[Stored records]
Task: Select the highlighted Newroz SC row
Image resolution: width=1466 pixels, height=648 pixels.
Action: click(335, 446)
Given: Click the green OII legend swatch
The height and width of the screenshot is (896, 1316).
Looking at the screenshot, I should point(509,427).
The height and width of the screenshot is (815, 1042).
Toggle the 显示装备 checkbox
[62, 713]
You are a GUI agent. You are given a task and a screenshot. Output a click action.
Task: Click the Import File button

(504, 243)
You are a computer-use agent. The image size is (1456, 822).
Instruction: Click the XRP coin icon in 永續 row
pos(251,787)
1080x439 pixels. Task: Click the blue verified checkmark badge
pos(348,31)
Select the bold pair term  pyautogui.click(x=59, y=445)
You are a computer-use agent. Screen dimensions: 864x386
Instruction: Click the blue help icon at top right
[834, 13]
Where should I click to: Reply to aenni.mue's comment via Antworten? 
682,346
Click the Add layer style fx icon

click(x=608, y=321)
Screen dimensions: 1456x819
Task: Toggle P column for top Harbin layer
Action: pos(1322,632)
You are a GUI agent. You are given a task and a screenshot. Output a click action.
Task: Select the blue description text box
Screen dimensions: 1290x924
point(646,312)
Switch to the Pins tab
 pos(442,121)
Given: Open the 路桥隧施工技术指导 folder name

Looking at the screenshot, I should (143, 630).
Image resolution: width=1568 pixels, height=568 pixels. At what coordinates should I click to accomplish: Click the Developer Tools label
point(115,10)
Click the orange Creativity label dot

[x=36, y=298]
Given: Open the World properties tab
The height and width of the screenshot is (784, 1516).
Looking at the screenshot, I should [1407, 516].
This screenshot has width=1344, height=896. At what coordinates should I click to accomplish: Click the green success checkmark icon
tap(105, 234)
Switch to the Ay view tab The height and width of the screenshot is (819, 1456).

PROBLEM DESCRIPTION: Look through the data above. Find each line with the string "computer" and copy it.

WRITTEN ANSWER:
You are a computer-use agent. The image size is (1456, 822).
You are a computer-use agent. Screen dimensions: 864x386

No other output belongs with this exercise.